Cinsel Sapıklık

İslam fıtrat dinidir. Evren ve insan doğasına uygun, çevresindeki varlıklarla uyumludur. Onun emir ve yasaklarına aykırı davranış, ya kendisine, ya çevresine zarar verir.

Bir vidayı tersine çevirmek gibi yani, gerekli yivleri, dişleri yersiniz. Yalama olur ve işe yaramaz hale gelir.

Cinsî ihtiyaçlarımız da aynen öyledir. İnsan ve çevre tabiat ve şartlarına uygun karşılanırsa sağlıktır, üremedir, saadettir, berekettir, baştan sona faydadır.
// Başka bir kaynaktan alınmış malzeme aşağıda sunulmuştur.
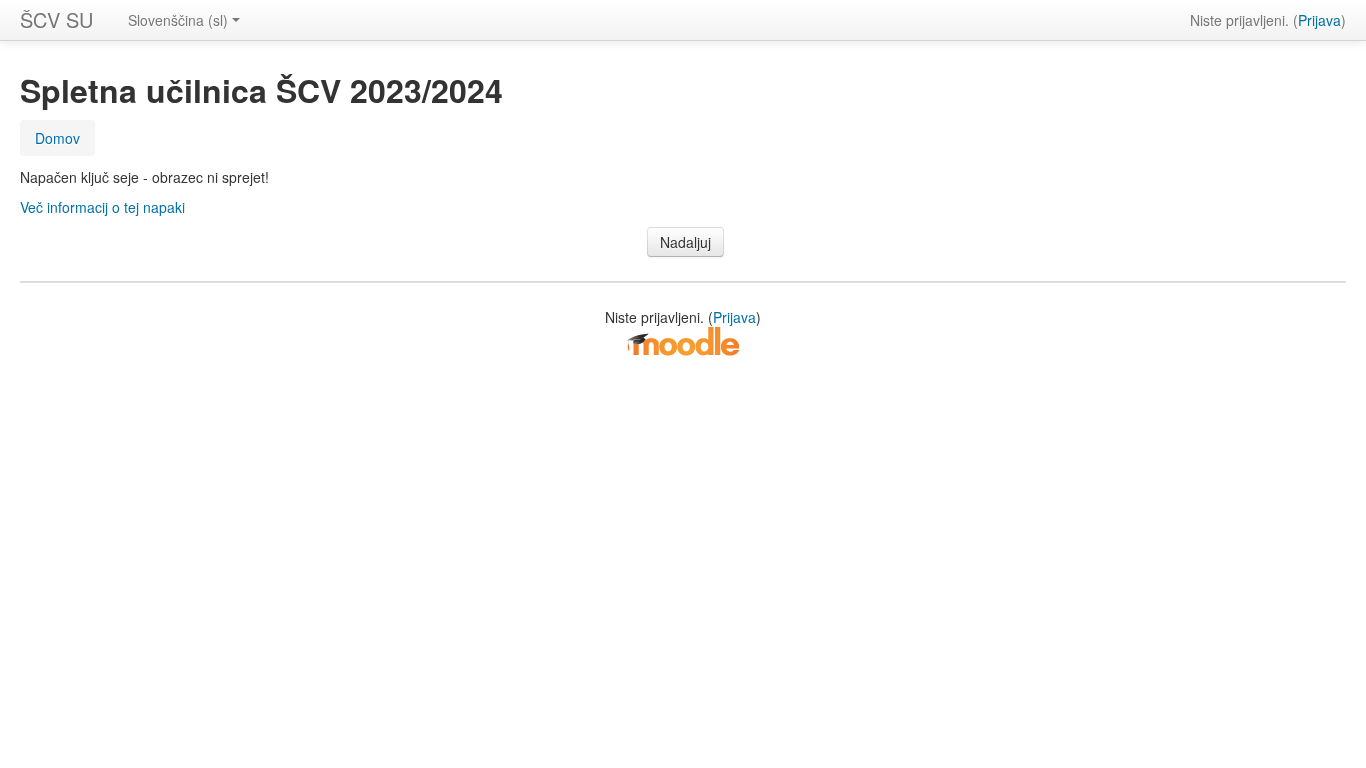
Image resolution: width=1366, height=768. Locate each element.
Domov (57, 138)
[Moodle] (683, 340)
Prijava (1319, 20)
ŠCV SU (56, 19)
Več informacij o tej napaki (102, 207)
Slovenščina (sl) (178, 20)
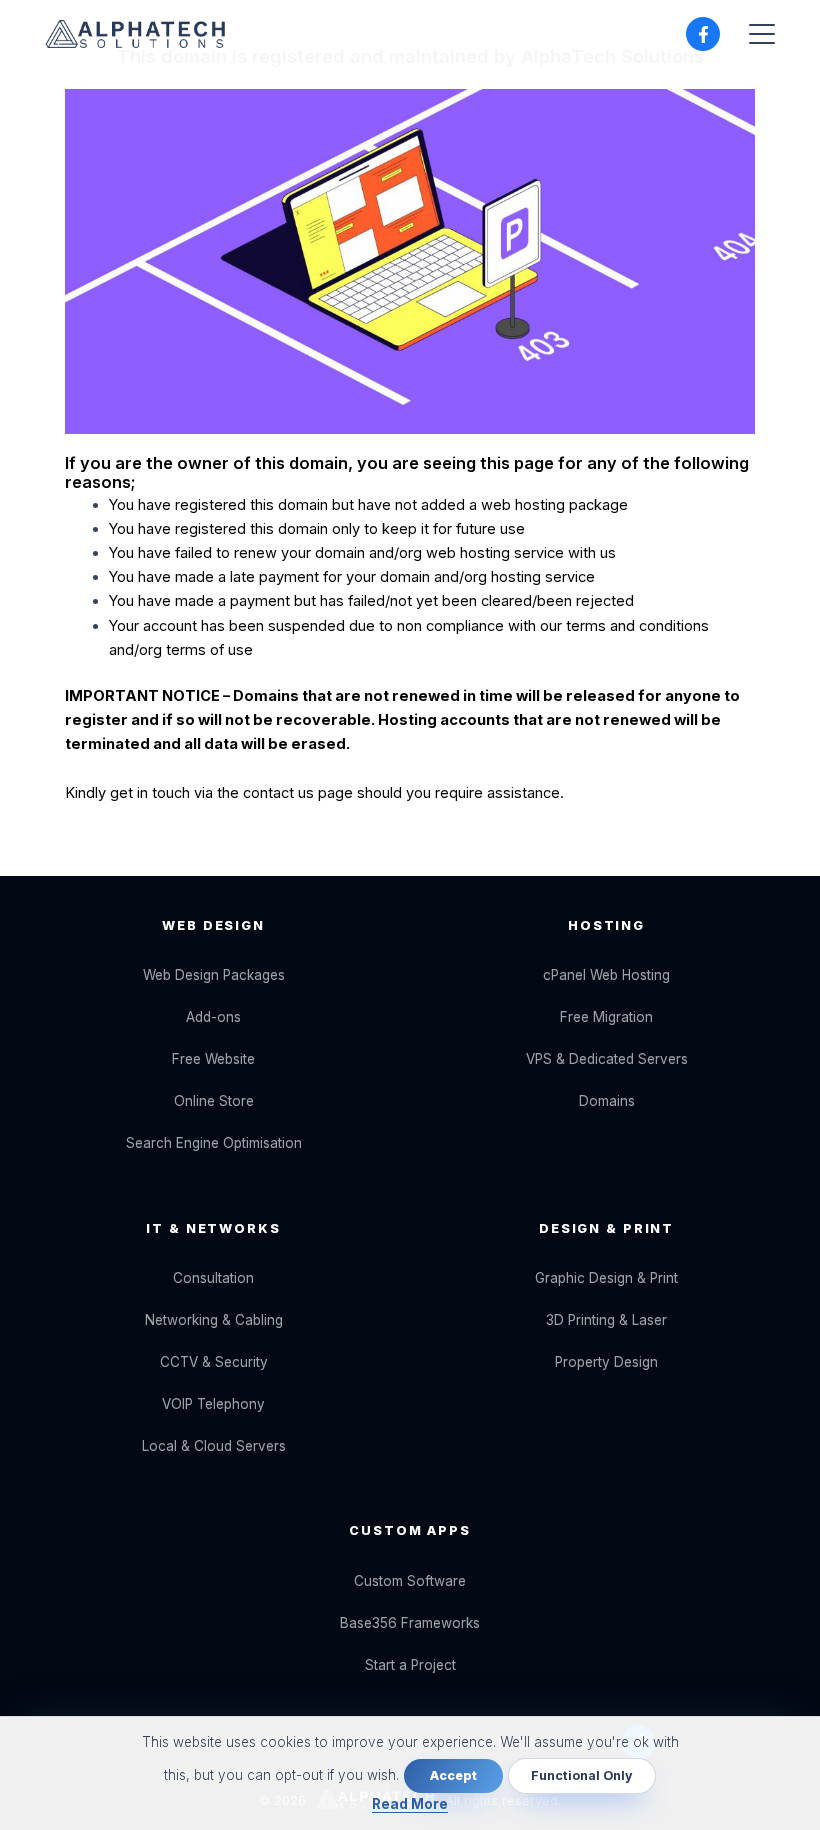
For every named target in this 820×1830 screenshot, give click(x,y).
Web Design (213, 925)
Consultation (213, 1278)
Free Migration (606, 1017)
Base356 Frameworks (410, 1623)
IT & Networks (213, 1228)
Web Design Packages (214, 975)
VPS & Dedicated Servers (607, 1059)
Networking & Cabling (214, 1320)
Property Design (606, 1362)
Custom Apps (410, 1530)
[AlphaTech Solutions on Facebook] (703, 34)
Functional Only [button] (582, 1775)
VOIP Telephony (213, 1404)
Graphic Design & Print (606, 1278)
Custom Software (410, 1581)
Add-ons (213, 1017)
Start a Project (410, 1665)
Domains (607, 1101)
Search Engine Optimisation (214, 1143)
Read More (410, 1804)
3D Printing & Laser (606, 1320)
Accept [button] (453, 1775)
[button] (762, 34)
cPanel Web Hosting (606, 975)
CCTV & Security (214, 1362)
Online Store (214, 1101)
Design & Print (606, 1228)
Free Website (213, 1059)
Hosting (606, 925)
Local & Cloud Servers (214, 1446)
Bu yüzden cinsî ihtiyaçların doğal, tabiî ve meşrû çerçevede karşılanması, fıtrat ve iffetin korunması, insanlık onurunu zedeleyen her türlü cinsî azgınlık ve sapıklıktan uzak durulması, Kur’an’ın temel davetlerinden biridir.
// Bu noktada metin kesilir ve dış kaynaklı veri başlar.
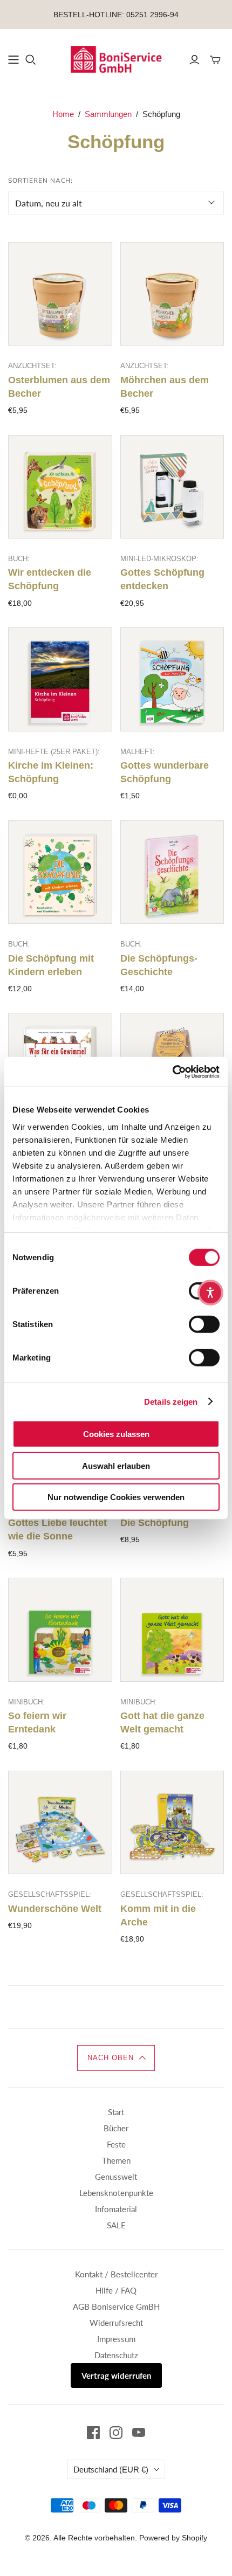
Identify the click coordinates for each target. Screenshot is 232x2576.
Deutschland (110, 2469)
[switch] (204, 1324)
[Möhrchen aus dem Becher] (172, 294)
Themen (116, 2160)
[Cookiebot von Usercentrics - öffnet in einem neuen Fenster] (172, 1072)
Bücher (116, 2128)
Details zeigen (170, 1401)
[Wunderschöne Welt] (60, 1823)
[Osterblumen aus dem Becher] (60, 294)
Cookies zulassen (116, 1434)
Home (63, 114)
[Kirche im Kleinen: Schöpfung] (60, 679)
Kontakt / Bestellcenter (116, 2274)
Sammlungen (108, 114)
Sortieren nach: (40, 180)
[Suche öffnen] (30, 59)
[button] (116, 2058)
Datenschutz (116, 2355)
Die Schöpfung (154, 1522)
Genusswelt (116, 2176)
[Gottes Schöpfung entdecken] (172, 487)
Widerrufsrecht (116, 2323)
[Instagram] (116, 2432)
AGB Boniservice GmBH (116, 2306)
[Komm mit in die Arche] (172, 1823)
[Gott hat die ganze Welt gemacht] (172, 1630)
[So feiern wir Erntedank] (60, 1630)
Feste (116, 2144)
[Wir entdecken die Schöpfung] (60, 487)
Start (116, 2112)
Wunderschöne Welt (54, 1908)
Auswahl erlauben (116, 1465)
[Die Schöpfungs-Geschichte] (172, 872)
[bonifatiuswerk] (116, 58)
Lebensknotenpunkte (116, 2193)
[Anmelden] (194, 60)
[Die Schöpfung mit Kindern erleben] (60, 872)
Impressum (116, 2339)
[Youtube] (138, 2432)
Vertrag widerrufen (116, 2375)
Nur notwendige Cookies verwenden (116, 1497)
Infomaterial (116, 2209)
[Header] (13, 59)
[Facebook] (93, 2432)
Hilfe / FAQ (116, 2290)
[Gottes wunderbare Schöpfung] (172, 679)
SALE (116, 2225)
Yeri gelmişken şunu da ifade edelim ki, erkek veya kadının kendi cinsinden birisi ile cinsî ilişki kurması (homoseksüellik, lezbiyenlik/sevicilik) bir sapıklıktır, yaratılış gayesine, fıtrata ve insan tabiatına aykırıdır. 
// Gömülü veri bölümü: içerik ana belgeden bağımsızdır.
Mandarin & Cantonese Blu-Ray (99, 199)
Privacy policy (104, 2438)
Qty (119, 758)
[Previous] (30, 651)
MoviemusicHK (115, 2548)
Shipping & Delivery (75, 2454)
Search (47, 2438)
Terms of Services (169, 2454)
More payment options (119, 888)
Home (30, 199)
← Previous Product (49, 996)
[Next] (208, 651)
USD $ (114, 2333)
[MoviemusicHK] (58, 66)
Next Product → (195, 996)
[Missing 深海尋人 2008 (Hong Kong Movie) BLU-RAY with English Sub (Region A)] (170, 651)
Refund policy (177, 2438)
Ahlâkî çöküntünün ve çürümüşlüğün bir tezâhürü olan bu çirkin fiilin çok eskilere dayandığını, bazı peygamberlerin bununla mücadele ettiklerini bazı kavimlerin bu yüzden mahvolduğunu Kur'ân-ı Kerîm'den öğreniyoruz.  (Hûd: 11/ 165-166; eş-Şuarâ: 26/77-81)

LGBT adıyla bu sapkınlığı yaymaya çalışarak iki insan cinsini teke düşürmeye çabalayanlar, insanın fıtratını ve evrenin doğasını zorlamaktadırlar. Bu insana ve çevreye yapılan çok büyük bir kötülüktür. Bu cihan harplerinden öte bir cinayetin ta kendisidir.

Hem Allah Teâlâ’ya, hem de topluma, devlete ve bütün insanlara başkaldıran bu asi ve bağîlerle mücadele, insanlığı korumak isteyen herkese bir görevdir.